In a next step, the zip file needs to be uncompressed.在下一步中,需要解压缩 zip 文件。 I've tried two libraries for this: js-zip and adm-zip.我为此尝试了两个库:js-zip 和 adm-zip。 Both want the data to be an ArrayBuffer.两者都希望数据是一个 ArrayBuffer。 So far so good, I can convert the blob to a buffer.到目前为止一切顺利,我可以将 blob 转换为缓冲区。 And after this conversion adm-zip always happily extracts the zip file.在此转换之后,adm-zip 总是很高兴地提取 zip 文件。 However, js-zip complains about a corrupted file, unless the zip has been downloaded with 'arraybuffer' as the axios responseType .但是,js-zip 会抱怨文件已损坏,除非已使用'arraybuffer'作为 axios responseType下载 zip。 js-zip does not work on a buffer that has been taken from a blob . js-zip 不适用于从blob获取的buffer

This was very confusing to me.这让我很困惑。 I thought both ArrayBuffer and Blob are essentially just views on the underlying memory.我认为ArrayBufferBlob本质上都只是对底层内存的看法。 There might be a difference in performance between downloading something as a blob vs buffer.将某些内容下载为 blob 与缓冲区之间可能存在性能差异。 But the resulting data should be the same, right ?但是结果数据应该是一样的吧?

Well, I decided to experiment and found this:好吧,我决定进行实验并发现:

If you specify responseType: 'blob' , axios converts the response.data to a string.如果指定responseType: 'blob' ,axios 会将response.data转换为字符串。 Let's say you hash this string and get hashcode A. Then you convert it to a buffer.假设您对该字符串进行哈希处理并获得哈希码 A。然后将其转换为缓冲区。 For this conversion, you need to specify an encoding.对于这种转换,您需要指定一种编码。 Depending on the encoding, you will get a variety of new hashes, let's call them B1, B2, B3, ... When specifying 'utf8' as the encoding, I get back to the original hash A.根据编码的不同,您将获得各种新的哈希值,我们称它们为 B1、B2、B3,...当指定 'utf8' 作为编码时,我将返回原始哈希值 A。

So I guess when downloading data as a 'blob' , axios implicitly converts it to a string encoded with utf8.所以我猜当将数据下载为'blob' ,axios 将其隐式转换为用 utf8 编码的字符串。 This seems very reasonable.这似乎非常合理。
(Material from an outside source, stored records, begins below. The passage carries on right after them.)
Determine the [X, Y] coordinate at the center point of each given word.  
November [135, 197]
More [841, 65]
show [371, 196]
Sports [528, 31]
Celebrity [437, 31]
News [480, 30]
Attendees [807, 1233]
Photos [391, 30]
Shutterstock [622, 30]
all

Now you specify responseType: 'arraybuffer' .现在您指定responseType: 'arraybuffer' Axios provides you with a buffer as response.data . Axios 为您提供了一个缓冲区作为response.data Hash the buffer and you get a hashcode C. This code does not correspond to any code in A, B1, B2, ...对缓冲区进行哈希处理,您会得到一个哈希码 C。此代码与 A、B1、B2 中的任何代码都不对应,...

So when downloading data as an 'arraybuffer' , you get entirely different data?所以当下载数据作为'arraybuffer' ,你得到完全不同的数据?

It now makes sense to me that the unzipping library js-zip complains if the data is downloaded as a 'blob' .现在对我来说,解压缩库 js-zip 会抱怨数据是否作为'blob'下载是有意义'blob' It probably actually is corrupted somehow.它可能实际上以某种方式损坏了。 But then how is adm-zip able to extract it?但是 adm-zip 是如何提取它的呢? And I checked the extracted data, it is correct.我检查了提取的数据,它是正确的。 This might only be the case for this specific zip archive, but nevertheless surprises me.这可能只是这个特定 zip 存档的情况,但仍然让我感到惊讶。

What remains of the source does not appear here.